Problem to solve: Please transcribe, exactly, the line that contains "Data Deletion (35, 1441)" and every line after it to the end of the records, and nothing else.

Items from a data source:
::::

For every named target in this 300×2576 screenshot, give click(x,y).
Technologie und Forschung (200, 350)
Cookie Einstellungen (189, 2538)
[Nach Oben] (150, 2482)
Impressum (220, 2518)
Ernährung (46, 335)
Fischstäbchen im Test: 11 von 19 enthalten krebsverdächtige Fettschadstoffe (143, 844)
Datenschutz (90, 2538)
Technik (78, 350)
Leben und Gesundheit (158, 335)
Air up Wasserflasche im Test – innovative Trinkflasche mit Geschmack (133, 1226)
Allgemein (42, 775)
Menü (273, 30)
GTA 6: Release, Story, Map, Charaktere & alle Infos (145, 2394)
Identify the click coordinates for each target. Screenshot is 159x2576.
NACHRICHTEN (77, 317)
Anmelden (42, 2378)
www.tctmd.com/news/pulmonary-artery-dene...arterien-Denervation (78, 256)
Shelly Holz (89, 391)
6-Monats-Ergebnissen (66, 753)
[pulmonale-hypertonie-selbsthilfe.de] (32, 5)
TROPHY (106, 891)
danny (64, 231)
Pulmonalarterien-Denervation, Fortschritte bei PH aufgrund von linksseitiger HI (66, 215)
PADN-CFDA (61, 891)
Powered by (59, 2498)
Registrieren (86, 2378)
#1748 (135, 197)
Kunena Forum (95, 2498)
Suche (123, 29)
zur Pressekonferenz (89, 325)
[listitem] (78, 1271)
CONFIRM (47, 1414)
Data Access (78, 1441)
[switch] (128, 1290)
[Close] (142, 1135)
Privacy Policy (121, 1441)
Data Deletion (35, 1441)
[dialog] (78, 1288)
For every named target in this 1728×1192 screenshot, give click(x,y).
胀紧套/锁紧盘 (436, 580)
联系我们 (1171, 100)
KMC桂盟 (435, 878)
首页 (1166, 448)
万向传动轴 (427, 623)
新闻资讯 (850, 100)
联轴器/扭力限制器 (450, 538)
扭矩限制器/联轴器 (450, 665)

::::

Solution to this task:
Data Deletion (35, 1441)
[dialog] (78, 1288)
For every named target in this 1728×1192 screenshot, give click(x,y).
胀紧套/锁紧盘 (436, 580)
联系我们 (1171, 100)
KMC桂盟 (435, 878)
首页 (1166, 448)
万向传动轴 (427, 623)
新闻资讯 (850, 100)
联轴器/扭力限制器 (450, 538)
扭矩限制器/联轴器 (450, 665)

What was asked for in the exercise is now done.